The landscapes were another sight to marvel at, with sprawling hills, a valley and extensive open grasslands.
But that was not all that awaited our sight. As we drew closer to Serena Mivumo River Lodge, the architectural creativity got us gaping. The cottages hanged above rocks, cuddled in nature’s greenery of trees and shrubbery.
And right at the riverine, at the dwelling side, staff from the facility stood, with welcoming smiles.
They stretched their hands, offering warm, herbal-infused towels, the type that leaves a soothing effect on your face.
Then, the pleasant hosts served us glasses of chilled juice, to smoothen our throats with some sweet squeeze of nature.
The language of hospitality was not new to us. Dar Es Salaam Serena Hotel had given us hints. The staff was friendly, willing to share information and pleasantries. The same gestures remain a hallmark of the many Serena properties I have visited. Dar’s beauty was much in its welcome area, of gold-brushed chandeliers and lounging spaces dotted with colours of nature in flower form.
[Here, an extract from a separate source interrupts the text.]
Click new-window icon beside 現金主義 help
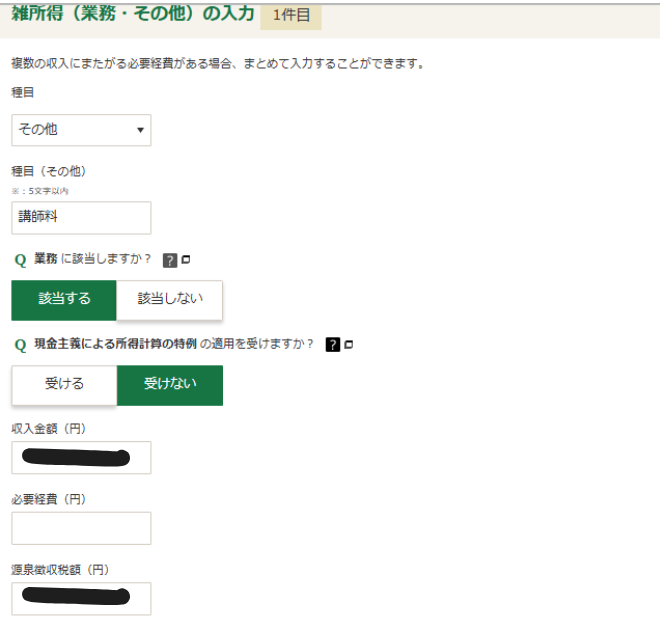The height and width of the screenshot is (630, 660). click(349, 345)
Mivumo’s location and set up is only grandeur. The feeling of being in the wild, in a place artistically put together with wood and items precisely chosen, makes for a good honeymoon experience. The bathroom has a bathtub affixed with rustic taps, handles and unique decoration. Showering at the outdoor shower, suspended on a wooden deck was a tranquil treat.
And as the water run over my head, memories of Zanzibar Serena Hotel came alive; memories of the beautiful, sunny mornings by the Indian Ocean as the wind blew over and through the sharp-ended palm leaves. If you are looking for heritage, Zanzibar Serena Hotel is the place to visit. You will find a rich culture, heritage and history which reels off tour guides’ tongues and some of the hotel staff.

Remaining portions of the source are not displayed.